Côté palestinien, le Jihad islamique a perdu avec son chef pour le nord de la Bande de Gaza 25 autres membres de sa branche armée, tous abattus par l'aviation de Tsahal, alors qu'ils venaient ou s'apprêtaient à tirer leurs roquettes contre Israël. Les forces israéliennes ont également détruit des infrastructures de l'organisation terroriste, telles que des manufactures, entrepôts d'armes, et d'autres infrastructures du Jihad islamique. Le tout avec une précision quasi-chirurgicale, même si l'on déplore la mort de dix civils non combattants.

Sur le plan tactique,  Israël a tenté une nouvelle approche du conflit, en donnant une chance au Hamas de faire office d'élément modérateur dans la Bande de Gaza, en faisant comprendre à l'organisation islamiste ce qu'elle avait à perdre en entrant dans la confrontation. Une conception qui peut toutefois se révéler à double tranchant. Le Hamas pourra en effet arguer par la suite, qu'il ne peut pas contrôler tout ce qui se passe dans le territoire autonome et ainsi laisser d'autres groupes terroristes faire à sa place la guerre contre Israël. 

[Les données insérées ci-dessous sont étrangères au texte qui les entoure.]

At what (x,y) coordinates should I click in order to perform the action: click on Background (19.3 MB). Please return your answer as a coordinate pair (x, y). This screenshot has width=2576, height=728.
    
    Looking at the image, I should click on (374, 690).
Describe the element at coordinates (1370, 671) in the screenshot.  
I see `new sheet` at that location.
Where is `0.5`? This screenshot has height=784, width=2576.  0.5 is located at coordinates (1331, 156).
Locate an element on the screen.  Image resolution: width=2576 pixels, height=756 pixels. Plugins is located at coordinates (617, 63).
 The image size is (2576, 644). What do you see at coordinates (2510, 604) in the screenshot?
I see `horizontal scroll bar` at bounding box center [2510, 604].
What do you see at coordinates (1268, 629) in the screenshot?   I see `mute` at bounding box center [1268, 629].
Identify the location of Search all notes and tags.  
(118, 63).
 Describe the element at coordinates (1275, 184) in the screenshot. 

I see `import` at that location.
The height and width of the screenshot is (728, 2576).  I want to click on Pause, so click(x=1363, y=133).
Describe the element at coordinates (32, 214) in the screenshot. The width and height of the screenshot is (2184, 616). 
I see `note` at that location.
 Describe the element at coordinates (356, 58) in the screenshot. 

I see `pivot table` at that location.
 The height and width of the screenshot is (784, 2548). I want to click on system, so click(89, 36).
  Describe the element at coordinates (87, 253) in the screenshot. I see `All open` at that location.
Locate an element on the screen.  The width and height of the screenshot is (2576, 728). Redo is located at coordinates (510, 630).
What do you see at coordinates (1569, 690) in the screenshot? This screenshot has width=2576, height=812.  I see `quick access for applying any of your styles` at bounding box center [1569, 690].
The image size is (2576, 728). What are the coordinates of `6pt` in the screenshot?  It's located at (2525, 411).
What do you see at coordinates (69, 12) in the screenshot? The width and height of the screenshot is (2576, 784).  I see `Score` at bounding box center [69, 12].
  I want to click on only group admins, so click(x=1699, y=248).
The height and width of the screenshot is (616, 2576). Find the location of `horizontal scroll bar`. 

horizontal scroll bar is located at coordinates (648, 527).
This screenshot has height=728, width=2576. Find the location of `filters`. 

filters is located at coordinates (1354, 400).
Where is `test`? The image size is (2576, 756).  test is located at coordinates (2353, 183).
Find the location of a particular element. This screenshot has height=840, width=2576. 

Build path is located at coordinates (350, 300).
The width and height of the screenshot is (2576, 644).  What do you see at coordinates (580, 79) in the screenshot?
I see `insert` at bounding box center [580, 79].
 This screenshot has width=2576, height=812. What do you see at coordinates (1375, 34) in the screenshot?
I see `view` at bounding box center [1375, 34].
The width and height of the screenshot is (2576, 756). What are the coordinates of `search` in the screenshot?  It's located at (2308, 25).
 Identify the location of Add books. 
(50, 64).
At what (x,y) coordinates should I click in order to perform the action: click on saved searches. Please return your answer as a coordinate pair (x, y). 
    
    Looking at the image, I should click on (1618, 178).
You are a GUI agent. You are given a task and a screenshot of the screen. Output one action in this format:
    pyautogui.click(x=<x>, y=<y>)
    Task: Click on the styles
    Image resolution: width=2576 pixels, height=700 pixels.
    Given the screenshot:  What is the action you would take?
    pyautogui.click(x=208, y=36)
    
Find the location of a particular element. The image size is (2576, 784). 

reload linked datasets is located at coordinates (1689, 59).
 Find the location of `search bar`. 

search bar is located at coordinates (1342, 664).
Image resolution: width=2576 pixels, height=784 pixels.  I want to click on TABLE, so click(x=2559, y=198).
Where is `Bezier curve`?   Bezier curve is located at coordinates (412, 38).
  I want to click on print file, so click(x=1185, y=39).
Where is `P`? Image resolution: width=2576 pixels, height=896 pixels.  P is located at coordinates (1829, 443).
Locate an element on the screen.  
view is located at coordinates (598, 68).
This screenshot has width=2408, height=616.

Cela signifie aussi qu'Israël opte, en tout cas à ce stade, pour le pragmatisme face à Gaza. Laisser le Hamas gouverner le territoire côtier lui semble préférable à un affrontement qui impliquerait une opération terrestre pour venir définitivement à bout de l'organisation islamiste qui tient l'enclave depuis douze ans. Le Hamas peut ainsi escompter de nouvelles concessions en échange d'une trêve de plus longue durée, qui apporterait de l'oxygène à son économie. Davantage de travaux d'infrastructures, de circulation de marchandises, de permis de travail pour des Gazaouis en Israël pourraient être certains des avantages que le Hamas pourrait obtenir, par l'intermédiaire de l'Egypte, avec qui ses relations se sont par ailleurs considérablement améliorées. 

Cela permettrait à Israël de se consacrer de nouveau à la menace iranienne sur son front nord, sans avoir à distraire ses forces et ses effectifs vers le sud. Ce qui est d'ailleurs sa ligne constante depuis maintenant plusieurs années. Si le Jihad islamique palestinien est bien un poste avancé de l'Iran au sud d'Israël, il reste considéré comme un risque de moindre gravité, comparé par exemple au Hezbollah. Il est d'ailleurs assez probable que l'organisation n'ait pas pris ses ordres de Téhéran avant de tirer ses roquettes sur Israël la semaine dernière. 

Sur le fond pourtant, rien n'est réglé. La mécanique de chantage des organisations de Gaza qui consiste à attaquer ou à paralyser des régions entières d'Israël pour le contraindre à des concessions, n'a pas été neutralisée. Elle a seulement été dédoublée.